XES UNAx tercera congoja la de no saber si hay que decir o no decir nada ante los escotes femeninos; pues quizá en esta cuestión, tal como nos advertía don Mendo acerca del juego de las siete y media, o te pasas o no llegas: si no dices nada, a lo mejor la dama en ciernes se ofende por lo poco galante que resulta no alabar sus dones; y en el caso de que fuese obligado el panegírico, vendría a ser de nuevo el problema de la sinceridad, pues no sería de recibo espetarle a una dueña hermosota y de opulencia pectoral alguna frase recia tal como "¡Vaya par de... que luce usted, doña Mengana!" o si es más moza, decirle eso de "Hija mía, Fulanita, estás que lo viertes con tan hermosos predicamentos ". Enseguida se pensaría que uno es un grosero, o incluso, un viejo más que verdecillo, pero lo cierto es que muchos doñas los lucen con muy mucha dignidad y la belleza de los que enaltecen a las jóvenes es tanto más atractiva cuanto más se descubren a la vista. Además, si nadie se ofende porque te digan qué ojos más lindos tienes, o qué manos tan delicadas, o qué peinado más espectacular, o qué bronceada vienes, etcétera, ¿por qué cuando se trata de ensalzar otra área de la anatomía se establece esa especia de tabú maorí, pleno de innombrables vocablos, sepultándose el de senos y similares en la categoría de palabras algo delicadas que es mejor no sacarlas del desván del léxico? Se me antoja que ocurre como cuando a una reunión familiar asisten dos cuñados adscritos a partidos políticos mal avenidos: se sabe que están, pero todo el mundo disimula y nadie habla de política, como si ésta no fuera la realidad que más nos concierne a todos.

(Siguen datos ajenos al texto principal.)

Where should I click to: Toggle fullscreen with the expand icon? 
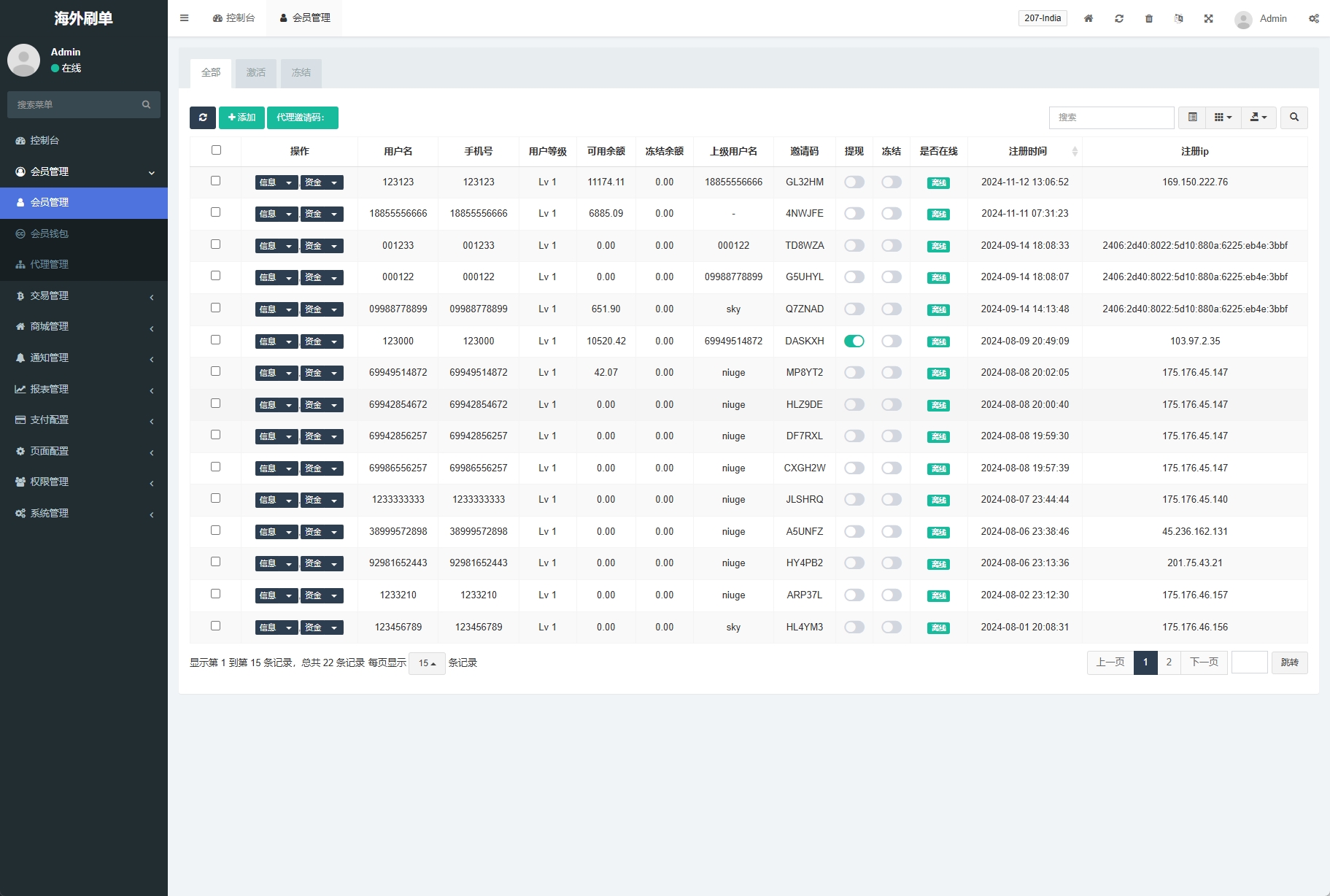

¿Qué ha de hacerse? ¿Por qué nuestros regidores no aprovechan la canícula, cuando andan más relajados, y en vez de atormentarnos con leyes contra el tabaco y otras miserias, no regulan este asunto de los escotes, y nos dan unas reglas claras de qué y cómo mirar, qué expresar y cómo actuar si llegara el caso? Mejor andaríamos, sin duda.

Espero que me conteste, señor arcipreste, pues ando un tanto desorientado en este asunto, no queriendo pasar por aprovechado mirón de ocasión, pecadorcillo de la carne débil, pero tampoco ciego disimulado y falsillo como quien hace que no ve lo que es tan hermoso y evidente. A la espera de la suya, me he comprado unas lentes de cristales obscurecidos, de esas que fabrican en Cipango y llaman de sol, para así curarme en salud, sobre todo en la de la vista. Suyo, el licenciado Galavís.